We’ve all heard that old saying, “wine gets better with age.” Have you ever wondered why over time, the aromas, flavours and colours of wine undergoes complex changes, turning into something entirely new? To provide some insight, Ideal Wine Company explains what happens to wine as it ages?
Industry expert Anne Krebiehl MW recently explained the wine aging process to Decanter. She described wine as a kaleidoscope, where the same components continually form new images. At varying speeds and combinations, the different elements of wine connect, disband, break down, hydrolyse and then reconnect again, creating constant changes in our favourite tipple over time.
With this process, no wine will taste the same at any two points. When it comes to how different tastes develop, we know that they emerge due to the above described process, but little else. We still don’t understand, for instance, why hints of herb, petals, mushrooms honey, stone or earth may suddenly appear in a wine, or how fresh flavours can evolve to evoke dried or even candied fruits.
But we do know something about how age can alter a wine’s character. Take red wines like the Chateau Haut Brion 1996, a beautiful Bordeaux you can buy from Ideal Wine Company, for example. Over time in the “phenolic compounds” in these wines de-nature, creating long chains. This reduces the wine’s surface area, decreasing its astringency, allowing reds to become smoother over time. Sometimes, these chains also become so large, that they create sediment in wine.
The passage of time can also have a dramatic impact on the shade of wine. New whites typically possess a straw hue but as the days roll by, they become increasingly golden, before turning amber. Meanwhile, red wines are often crimson or purple at first. However, as they age, these products transition into fantastic shades of garnet and vermillion, reflecting their changing flavour profiles.

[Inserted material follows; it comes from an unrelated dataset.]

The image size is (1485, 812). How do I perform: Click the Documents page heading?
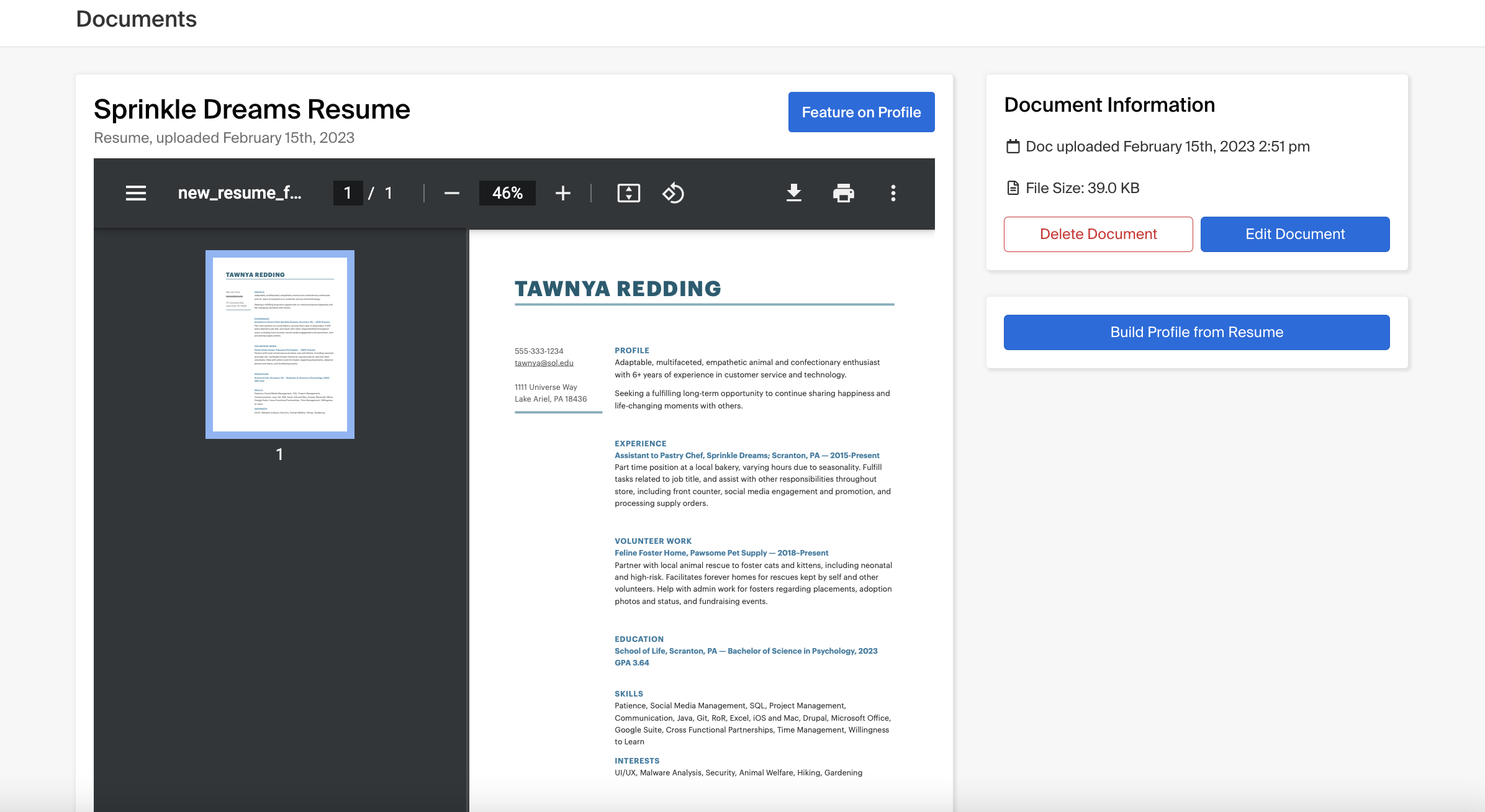tap(136, 19)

Does this mean that wine always tastes better with age? Not necessarily. The higher quality the wine, the more likely its taste is to improve with age, so it’s always wise to buy fine wines. But wines can go off when they’re exposed air, breeding bacteria that kick-start oxidisation. This is a big problem for wines with corks, which have little holes that let air inside the bottle, facilitating oxidisation.
So basically, it is key that as a wine collector, you learn how to store wine, so that it can benefit from, rather than suffer under, the aging process. It is wise to create your own wine cellar, with the appropriate temperature and ideal humidity for wine storage. Also remember to store wines with corks in them on their side, so the liquid can block these little holes, ensuring air cannot seep inside.